В бункере погас свет и секунды через две включился.
– Девки мои зовут,– определил Михаил.– Так может мне сходить в гости к Анатолию Давыдовичу?
– Даже не знаю,– честно ответил Пороховщиков.
– Пусть посетит,– Янов сделал характерный жест рукой,– чем он рискует? Пришёл в поисках места работы.
– Это я могу. Складик, на котором я подъедался, новая власть ликвидировала. Подозрений на мой счёт у него быть не может. Зайду, вроде как мимоходом. У них никого часом не арестовывали?
– А кто знает, кто у него работает и чем они все там занимаются? На этот счёт никто не обращался. Ладно, идёмте, а то женщин лучше не гневить, заставляя ждать по пустякам,– произносит Пороховщиков и они покидают подвал.
Глава 4
Неожиданно в гости к Ельцину приехал Иван Рыбкин. Его арестовали сразу после выборов и выпустили до суда в конце сентября. Ельцин сдал госдачу и перебрался на квартиру в Москве. Сам ходил в магазин за продуктами, от личной охраны отказался. Иногда продукты привозила вторая дочка, взвалившая на себя детей Татьяны и ещё их с супругой стариковские заботы. Она собирала посылки в тюрьму и несколько раз Ельцину пришлось их возить, дочь приболела, где выстоял длинную очередь, в которой открытым текстом выслушал всё в свой адрес. Тогда среди посылок была предназначенная Ивану Рыбкину. Он спросил об этом у дочери и она ответила, что посылает всем арестованным, кто бывал у них дома. Делала она это в меру сил и наличия денег.
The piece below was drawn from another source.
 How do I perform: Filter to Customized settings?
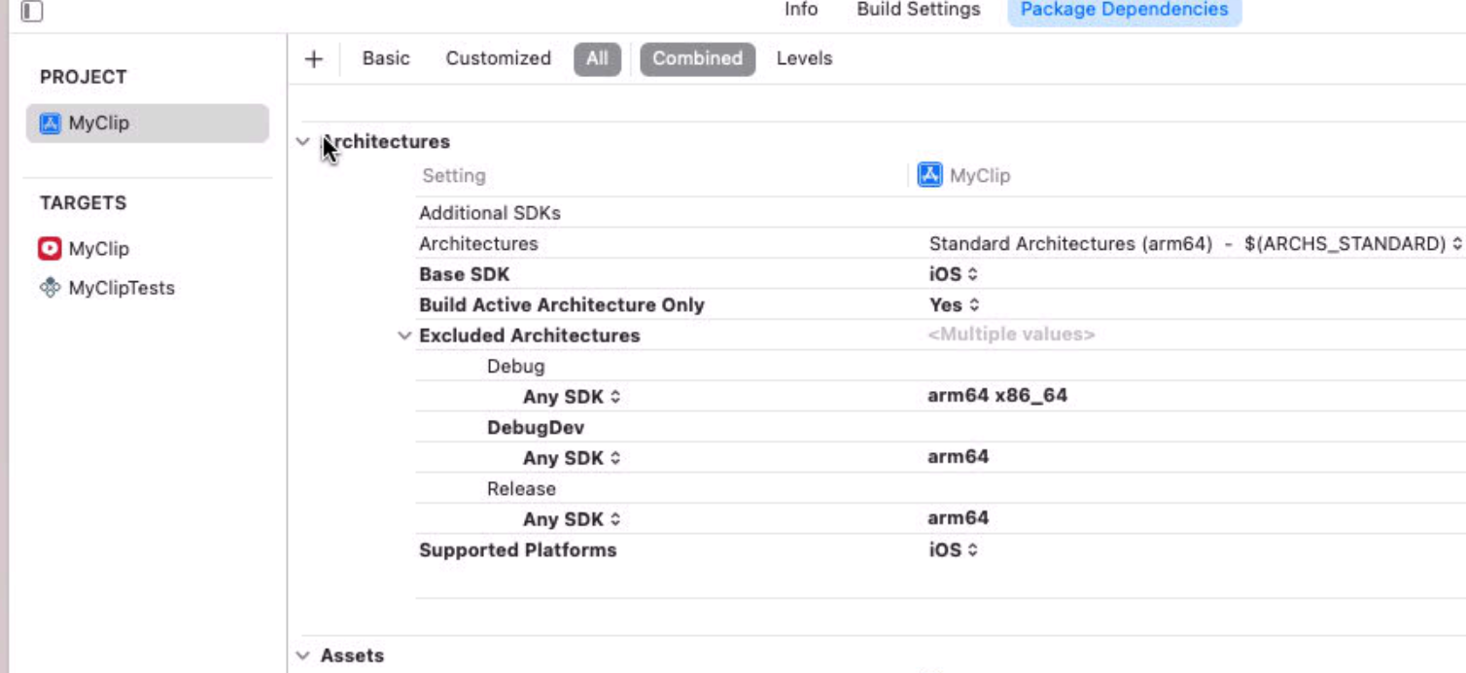pos(498,58)
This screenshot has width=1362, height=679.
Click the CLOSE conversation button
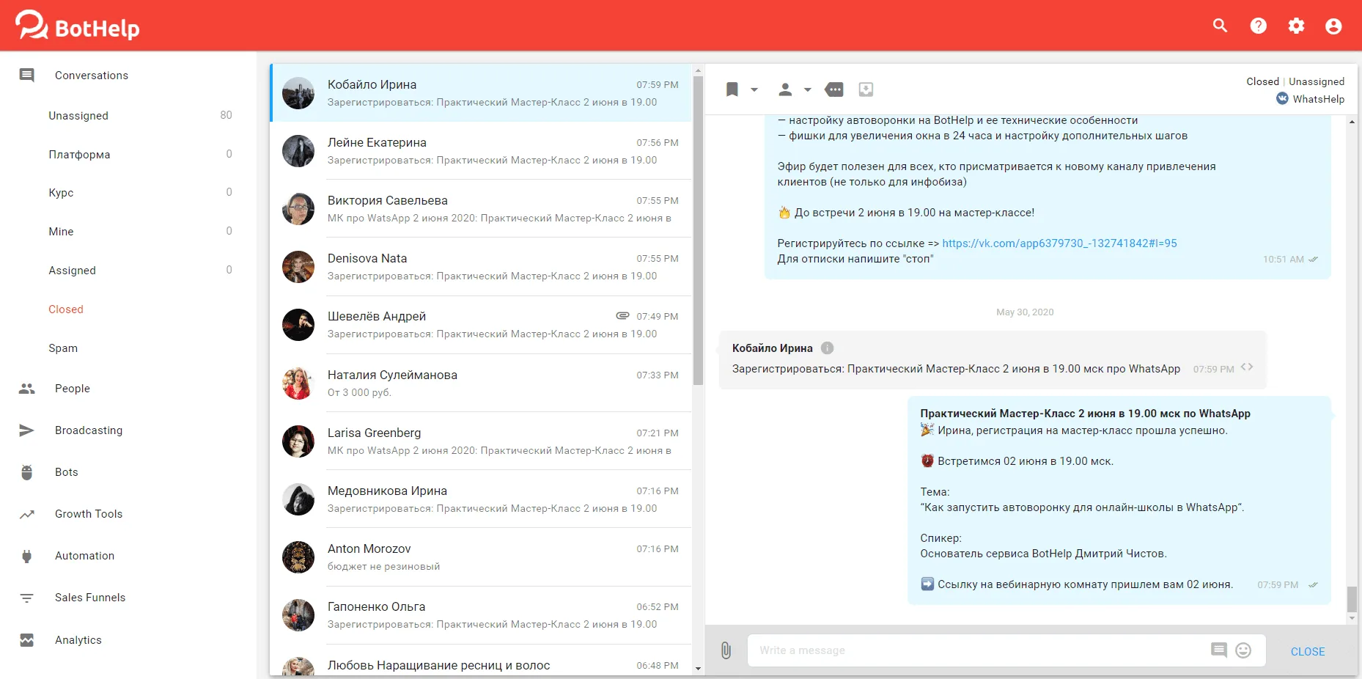1308,651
Ельцин передал ей остатки своих сбережений и также просил её продать какие-то вещи из своей коллекции.
– Спасибо за поддержку, Борис Николаевич!– сказал Иван Рыбкин вместо приветствия, полуобнявшись с Ельциным.– Хотел прийти раньше, но так вымотался, что не было сил. Пять дней отсыпался дома. Не мог там спать. Народа много, в камере не протолкнуться, спали урывками по очереди в несколько смен, духота, грязь. Последний месяц, правда, разгрузили до норм, большую часть перевели в новый подмосковный СИЗО, который оперативно построили, но всех крупных оставили тут, в Лефортово.
– Рад тебя видеть. Проходи. Сейчас чай организую. Или ты примешь покрепче?
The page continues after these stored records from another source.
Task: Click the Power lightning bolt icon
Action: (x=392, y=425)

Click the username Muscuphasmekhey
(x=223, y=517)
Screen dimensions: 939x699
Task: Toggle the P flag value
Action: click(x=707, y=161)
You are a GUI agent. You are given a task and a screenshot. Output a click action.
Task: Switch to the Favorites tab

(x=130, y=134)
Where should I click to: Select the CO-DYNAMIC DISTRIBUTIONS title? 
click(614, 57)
– Я принёс с собой коньяк из старой коллекции,– Рыбкин достал из кейса фирменную бутылку.– Вам пятьдесят грамм не повредит?
– С тобой выпью. Пошли на кухню. Я сегодня сам. Жена у дочери. Они там цыганским табором обитают.
– Как вы тут? Тяжело?– Рыбкин ставит бутылку на стол.– Привет вам от Примакова, мы с ним были в одной камере, его обещали на днях выпустить как и меня, до суда.
– Я думал, что они вас продержат чёрт знает сколько.
– И мы на лучшее не надеялись, но они подобрали прыткие кадры. Лихо справляются.
– Что тебе поставили в вину?
– Три статьи и по всем косвенно. Следователь мне сказал прямо, что, возможно, суд предъявленных обвинений не признает. Адвокат ничего не обещал, сказал только, что шанс есть получить пять лет с отсрочкой исполнения. Ну да хрен с ними с этими статьями. Как ваше здоровье?
– Ты знаешь, в норме. После первого вызова в прокуратуру случился небольшой казус с сердцем, но до инфаркта дело не дошло. И больше из-за истерики моей половины. А ко мне, ты не поверишь, приходил Горбачев.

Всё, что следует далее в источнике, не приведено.